Cuando le propuse comenzar con estas prácticas (en realidad hace unos años ya había practicado fútbol y otros deportes)  fue con la idea de que disfrutara de un momento recreativo. Lo que más me gusta cuando voy a los partidos, es  verlo disfrutar. No pienso si algún día será jugador profesional y se hará millonario…  Bueno, parece ser que no todos pensamos igual.

Ya van varios fines de semana que cuando estoy viéndolo jugar escucho atentamente a los padres de otros niños que no disfrutan ni un instante del espectáculo que nos brinda el partido ni de ver a sus hijos haciendo lo que les gusta.
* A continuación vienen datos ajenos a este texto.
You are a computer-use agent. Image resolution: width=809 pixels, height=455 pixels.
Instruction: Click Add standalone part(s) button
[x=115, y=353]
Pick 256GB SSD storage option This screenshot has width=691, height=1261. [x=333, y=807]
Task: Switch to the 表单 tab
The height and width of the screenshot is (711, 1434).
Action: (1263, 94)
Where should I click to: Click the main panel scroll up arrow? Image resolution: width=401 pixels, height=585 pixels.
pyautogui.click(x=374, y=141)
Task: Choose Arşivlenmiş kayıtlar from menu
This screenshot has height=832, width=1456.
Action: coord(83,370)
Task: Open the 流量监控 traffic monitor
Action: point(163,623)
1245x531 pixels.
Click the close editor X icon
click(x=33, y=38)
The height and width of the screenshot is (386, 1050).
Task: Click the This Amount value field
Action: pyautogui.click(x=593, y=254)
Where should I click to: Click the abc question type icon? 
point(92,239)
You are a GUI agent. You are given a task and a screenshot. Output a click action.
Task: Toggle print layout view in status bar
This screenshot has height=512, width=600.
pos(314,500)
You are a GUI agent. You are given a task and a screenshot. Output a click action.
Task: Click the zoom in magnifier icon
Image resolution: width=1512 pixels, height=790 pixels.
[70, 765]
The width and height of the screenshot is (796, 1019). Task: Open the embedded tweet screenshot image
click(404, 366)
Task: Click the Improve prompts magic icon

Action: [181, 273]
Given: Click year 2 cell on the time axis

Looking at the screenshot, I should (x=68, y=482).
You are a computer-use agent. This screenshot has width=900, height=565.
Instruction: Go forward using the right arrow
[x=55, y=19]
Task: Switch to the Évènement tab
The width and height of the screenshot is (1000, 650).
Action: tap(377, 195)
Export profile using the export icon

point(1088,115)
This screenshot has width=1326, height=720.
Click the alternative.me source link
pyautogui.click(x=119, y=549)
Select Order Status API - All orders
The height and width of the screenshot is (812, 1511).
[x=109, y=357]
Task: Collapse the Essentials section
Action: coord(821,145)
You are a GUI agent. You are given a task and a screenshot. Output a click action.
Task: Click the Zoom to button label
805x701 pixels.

Digo esto, porque no paran de gritar a sus hijos (y a veces a los ajenos) a modo de exigencia:  “si te pegó con el codo, dale en los tobillos, vas a ver como no te pega más”, “referí, sacalo de la cancha, no ves que se tira para hacer tiempo”. El padre de un equipo con el entrenador del otro equipo: “sacalo de la cancha para hacerle masajes, no ves que se acaba el tiempo”, “vos estás borracho, por eso decís esas pelotudeces”. Un espectáculo patético. Me da mucha vergüenza estar allí.

Es que no se percibe como algo alentador. Son los adultos lo que insultan, los que se enojan, los que exigen y los que faltan el respeto no solo a los entrenadores sino a sus propios hijos y a quienes estamos allí para pasar un buen rato.

No puedo entender que los padres no sean los que fomenten un espíritu deportivo, basado en el respeto, la competencia leal y sobre todo la diversión. Me pregunto cuánta frustración tendrán en sus propias vidas para hacer tanto daño a sus hijos.

Algo que me llama bastante la atención es que no solo los papás son los que se fanatizan hasta el punto de creer que están jugando un partido de vida o muerte. Las mamás pierden toda noción de compostura, olvidan por completo que están allí acompañando a sus hijos para que pasen un buen momento. Quedo absolutamente anonadada cuando escucho las barbaridades que gritan. Me hace pensar que lo que en realidad quieren es lograr que su hijo se saque la lotería jugando al fútbol.

Me da mucha tristeza. Voy a ver a mi hijo y vuelvo angustiada porque él también escucha todo eso, aunque me dice que no presta atención.

Me sorprende el nivel de egoísmo que tienen algunos padres, la falta de conciencia del daño que les ocasionan a sus hijos. Parece ser que tienen que devolver con “goles” el esfuerzo que hacen sus padres en llevarlo, en lavar las camisetas y en dejar lo suyo para estar allí.


Creo que si queremos que nuestro hijo sea Maradona o Messi,  mejor quedémonos en casa mirando la tele o vayamos a dar una vuelta al parque.


Si queremos que nuestro hijo pase un buen rato en grupo realizando una actividad deportiva y recreativa, estemos con ellos asumiendo nuestro rol de padres como lo hacemos en otras tantas actividades, conteniendo y alentando en forma positiva y respetuosa.

Ellos no tienen la culpa de nuestras frustraciones, son nuestras.  Es bueno recordar de vez en cuando que somos el mayor ejemplo para nuestros hijos.